Print the whole listing below exactly, skipping every picture.

Input:
============================================================

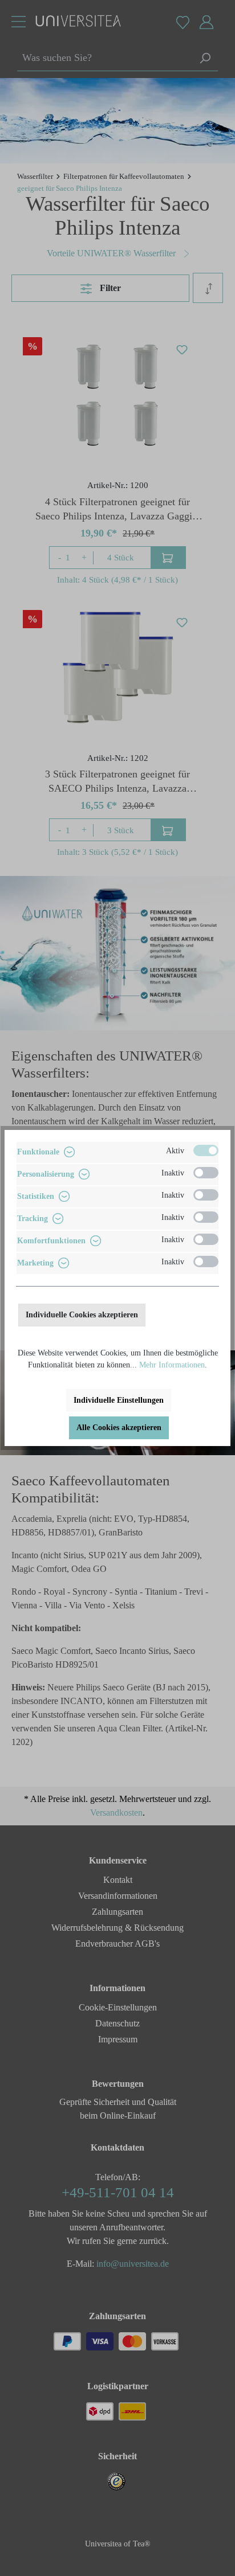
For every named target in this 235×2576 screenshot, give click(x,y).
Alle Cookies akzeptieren (118, 1427)
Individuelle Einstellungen (119, 1400)
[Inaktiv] (205, 1172)
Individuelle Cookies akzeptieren (82, 1314)
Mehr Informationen (172, 1365)
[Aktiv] (205, 1150)
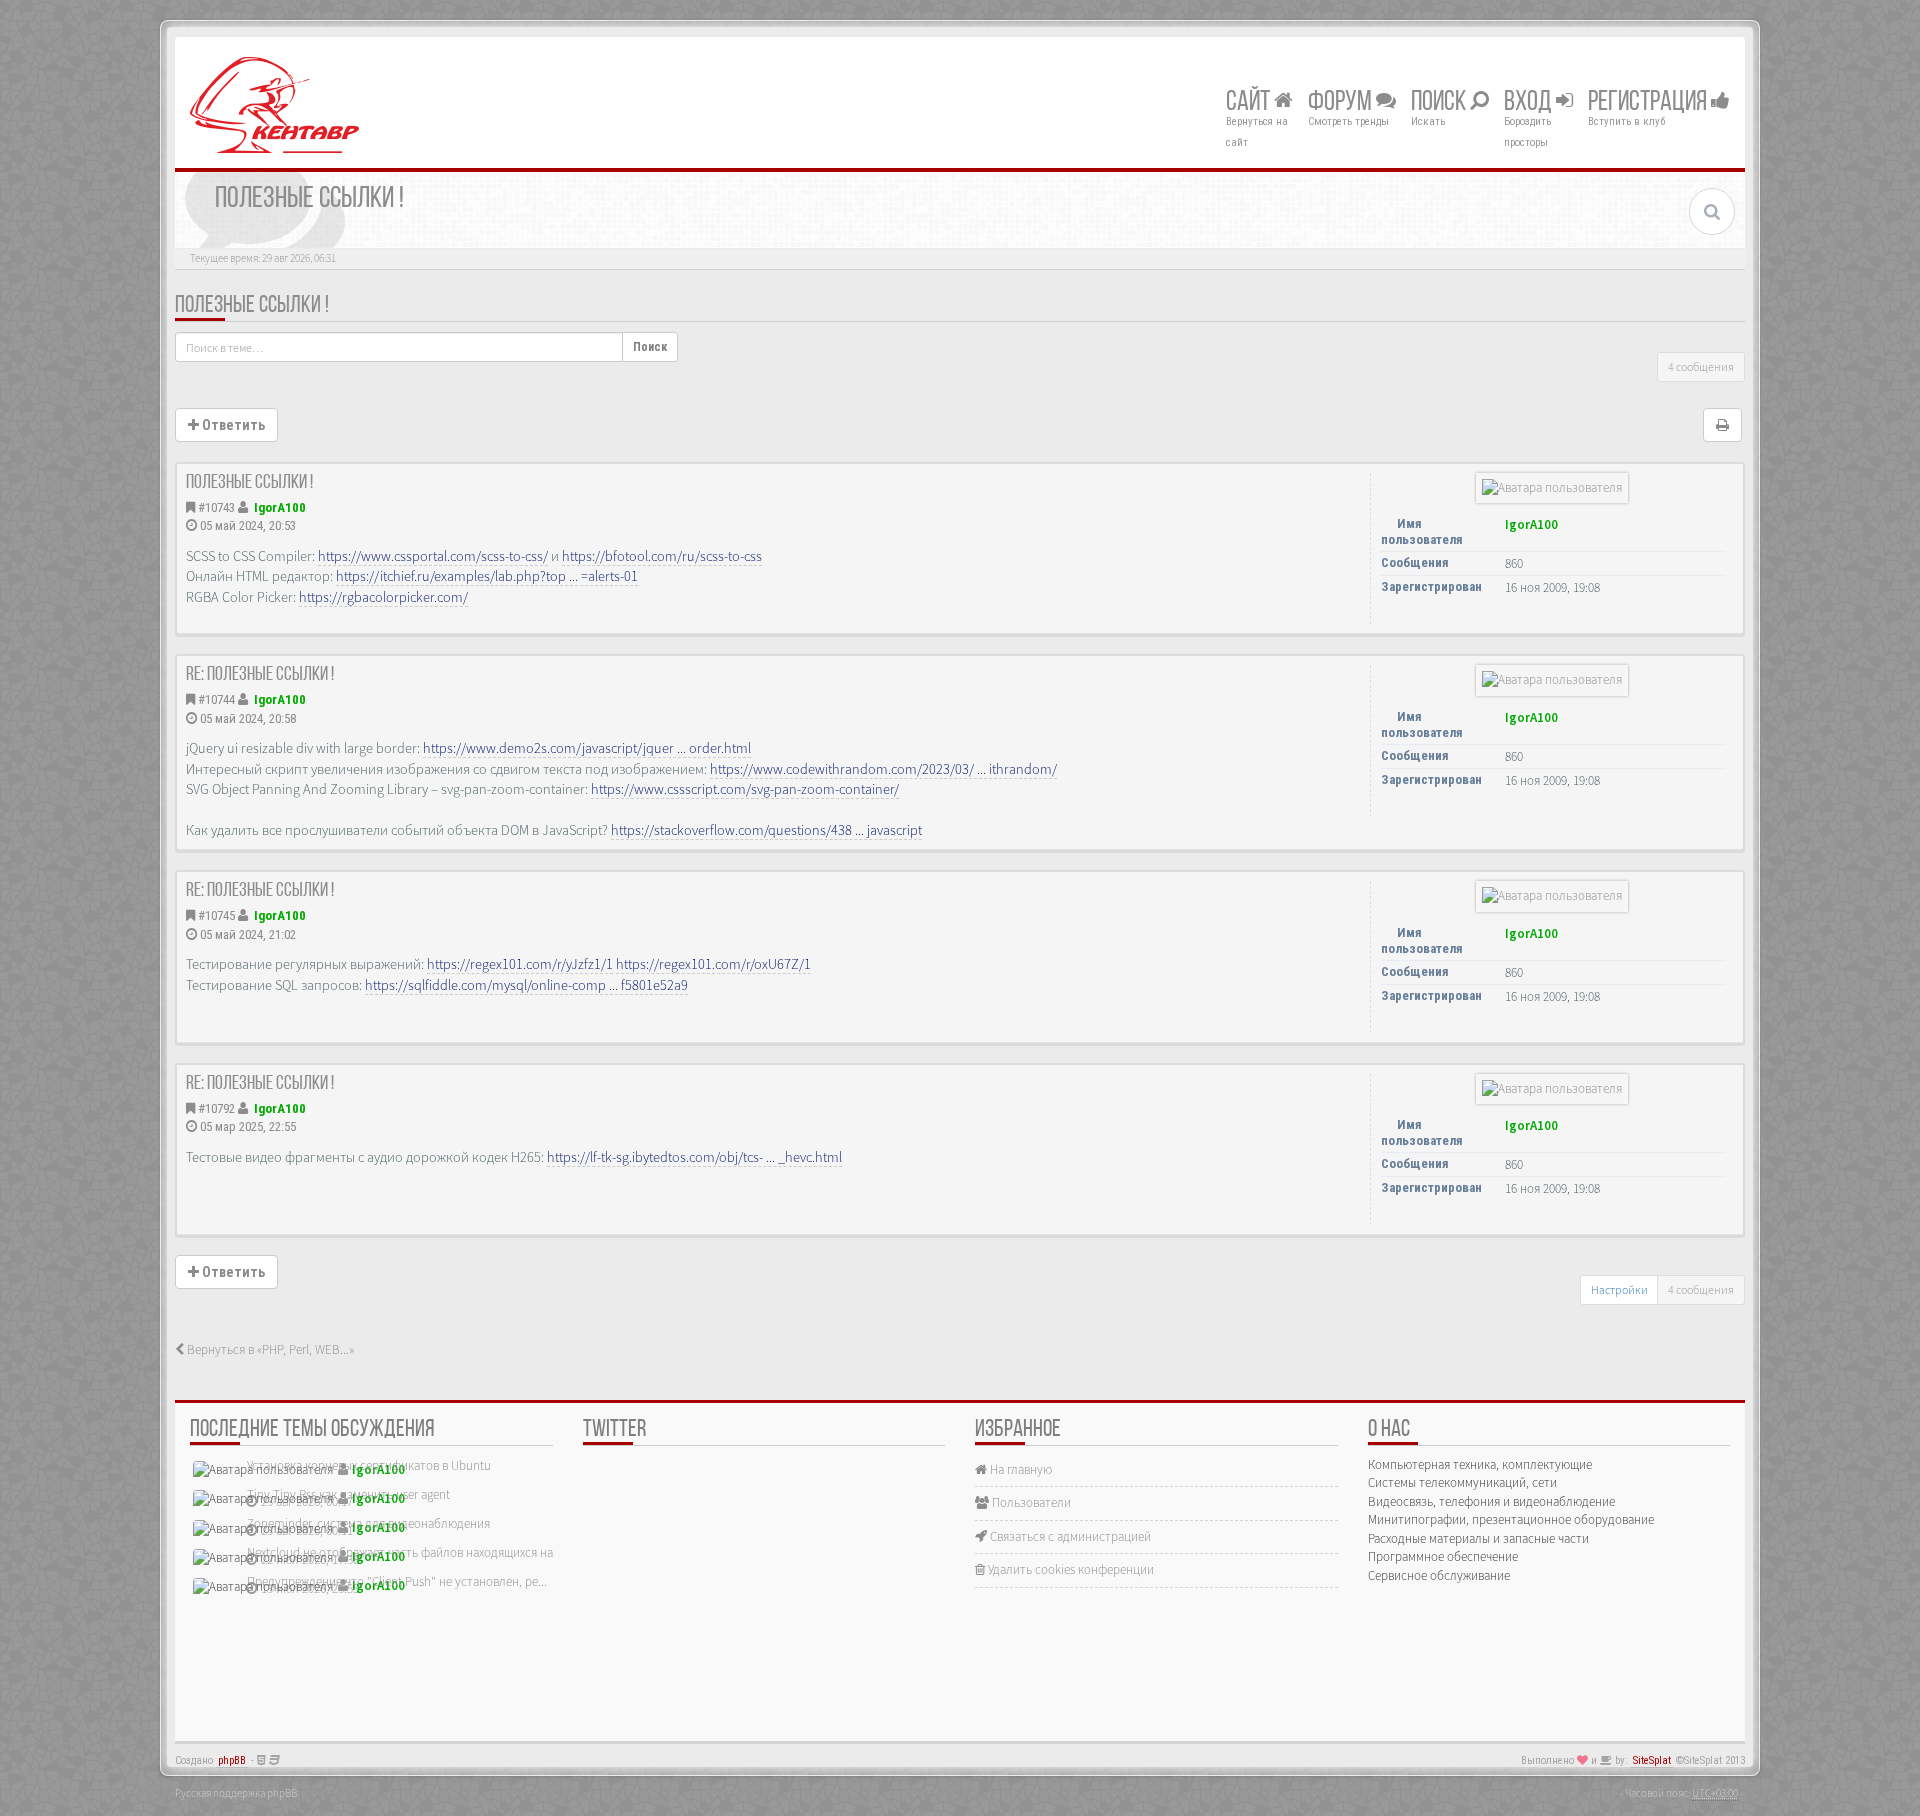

============================================================

Answer area:
For every named target in this 235×2576 screenshot, give click(x,y).
Alle Cookies akzeptieren (118, 1427)
Individuelle Einstellungen (119, 1400)
[Inaktiv] (205, 1172)
Individuelle Cookies akzeptieren (82, 1314)
Mehr Informationen (172, 1365)
[Aktiv] (205, 1150)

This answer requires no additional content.